**What this task involves**
The listing should be returned in its entirety, exactly as given.

-.-.-

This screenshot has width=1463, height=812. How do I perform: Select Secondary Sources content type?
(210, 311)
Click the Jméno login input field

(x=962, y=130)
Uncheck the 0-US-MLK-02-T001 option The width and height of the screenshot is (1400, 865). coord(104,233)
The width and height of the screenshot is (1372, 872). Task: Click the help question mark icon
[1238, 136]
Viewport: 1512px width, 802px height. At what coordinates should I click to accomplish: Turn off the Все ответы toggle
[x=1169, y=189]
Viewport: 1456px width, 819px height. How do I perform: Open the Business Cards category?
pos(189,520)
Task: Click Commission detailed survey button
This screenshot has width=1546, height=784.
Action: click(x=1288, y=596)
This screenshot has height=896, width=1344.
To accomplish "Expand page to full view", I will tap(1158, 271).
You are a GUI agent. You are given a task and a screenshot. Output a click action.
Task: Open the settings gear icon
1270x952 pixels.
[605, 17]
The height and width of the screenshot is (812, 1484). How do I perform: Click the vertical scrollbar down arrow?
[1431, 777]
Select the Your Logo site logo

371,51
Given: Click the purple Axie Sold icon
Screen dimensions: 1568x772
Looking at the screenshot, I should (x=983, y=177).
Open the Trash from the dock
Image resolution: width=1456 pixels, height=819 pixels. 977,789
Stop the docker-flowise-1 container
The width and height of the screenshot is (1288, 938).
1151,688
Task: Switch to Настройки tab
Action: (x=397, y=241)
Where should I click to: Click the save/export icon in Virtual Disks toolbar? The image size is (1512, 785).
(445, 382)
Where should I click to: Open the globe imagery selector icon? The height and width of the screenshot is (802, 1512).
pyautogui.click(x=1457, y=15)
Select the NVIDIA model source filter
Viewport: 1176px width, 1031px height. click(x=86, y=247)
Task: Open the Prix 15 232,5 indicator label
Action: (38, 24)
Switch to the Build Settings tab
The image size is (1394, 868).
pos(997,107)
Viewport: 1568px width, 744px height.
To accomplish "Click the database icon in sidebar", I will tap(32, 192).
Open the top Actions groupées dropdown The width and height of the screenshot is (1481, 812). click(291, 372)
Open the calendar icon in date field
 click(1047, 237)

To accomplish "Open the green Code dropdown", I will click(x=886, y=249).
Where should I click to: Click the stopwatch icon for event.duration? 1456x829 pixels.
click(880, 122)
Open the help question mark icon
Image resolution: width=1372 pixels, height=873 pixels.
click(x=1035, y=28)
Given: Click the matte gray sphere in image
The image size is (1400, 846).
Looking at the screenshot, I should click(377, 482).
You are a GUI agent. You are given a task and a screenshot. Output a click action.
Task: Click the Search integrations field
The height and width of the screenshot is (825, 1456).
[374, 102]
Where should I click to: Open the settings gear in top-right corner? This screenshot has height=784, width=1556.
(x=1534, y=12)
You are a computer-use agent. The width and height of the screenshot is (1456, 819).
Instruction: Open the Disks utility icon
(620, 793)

-.-.-

**Problem solution**
This screenshot has width=1463, height=812. How do I perform: Select Secondary Sources content type?
(210, 311)
Click the Jméno login input field

(x=962, y=130)
Uncheck the 0-US-MLK-02-T001 option The width and height of the screenshot is (1400, 865). coord(104,233)
The width and height of the screenshot is (1372, 872). Task: Click the help question mark icon
[1238, 136]
Viewport: 1512px width, 802px height. At what coordinates should I click to accomplish: Turn off the Все ответы toggle
[x=1169, y=189]
Viewport: 1456px width, 819px height. How do I perform: Open the Business Cards category?
pos(189,520)
Task: Click Commission detailed survey button
This screenshot has width=1546, height=784.
Action: click(x=1288, y=596)
This screenshot has height=896, width=1344.
To accomplish "Expand page to full view", I will tap(1158, 271).
You are a GUI agent. You are given a task and a screenshot. Output a click action.
Task: Open the settings gear icon
1270x952 pixels.
[605, 17]
The height and width of the screenshot is (812, 1484). How do I perform: Click the vertical scrollbar down arrow?
[1431, 777]
Select the Your Logo site logo

371,51
Given: Click the purple Axie Sold icon
Screen dimensions: 1568x772
Looking at the screenshot, I should (x=983, y=177).
Open the Trash from the dock
Image resolution: width=1456 pixels, height=819 pixels. 977,789
Stop the docker-flowise-1 container
The width and height of the screenshot is (1288, 938).
1151,688
Task: Switch to Настройки tab
Action: (x=397, y=241)
Where should I click to: Click the save/export icon in Virtual Disks toolbar? The image size is (1512, 785).
(445, 382)
Where should I click to: Open the globe imagery selector icon? The height and width of the screenshot is (802, 1512).
pyautogui.click(x=1457, y=15)
Select the NVIDIA model source filter
Viewport: 1176px width, 1031px height. click(x=86, y=247)
Task: Open the Prix 15 232,5 indicator label
Action: (38, 24)
Switch to the Build Settings tab
The image size is (1394, 868).
pos(997,107)
Viewport: 1568px width, 744px height.
To accomplish "Click the database icon in sidebar", I will tap(32, 192).
Open the top Actions groupées dropdown The width and height of the screenshot is (1481, 812). click(291, 372)
Open the calendar icon in date field
 click(1047, 237)

To accomplish "Open the green Code dropdown", I will click(x=886, y=249).
Where should I click to: Click the stopwatch icon for event.duration? 1456x829 pixels.
click(880, 122)
Open the help question mark icon
Image resolution: width=1372 pixels, height=873 pixels.
click(x=1035, y=28)
Given: Click the matte gray sphere in image
The image size is (1400, 846).
Looking at the screenshot, I should click(377, 482).
You are a GUI agent. You are given a task and a screenshot. Output a click action.
Task: Click the Search integrations field
The height and width of the screenshot is (825, 1456).
[374, 102]
Where should I click to: Open the settings gear in top-right corner? This screenshot has height=784, width=1556.
(x=1534, y=12)
You are a computer-use agent. The width and height of the screenshot is (1456, 819).
Instruction: Open the Disks utility icon
(620, 793)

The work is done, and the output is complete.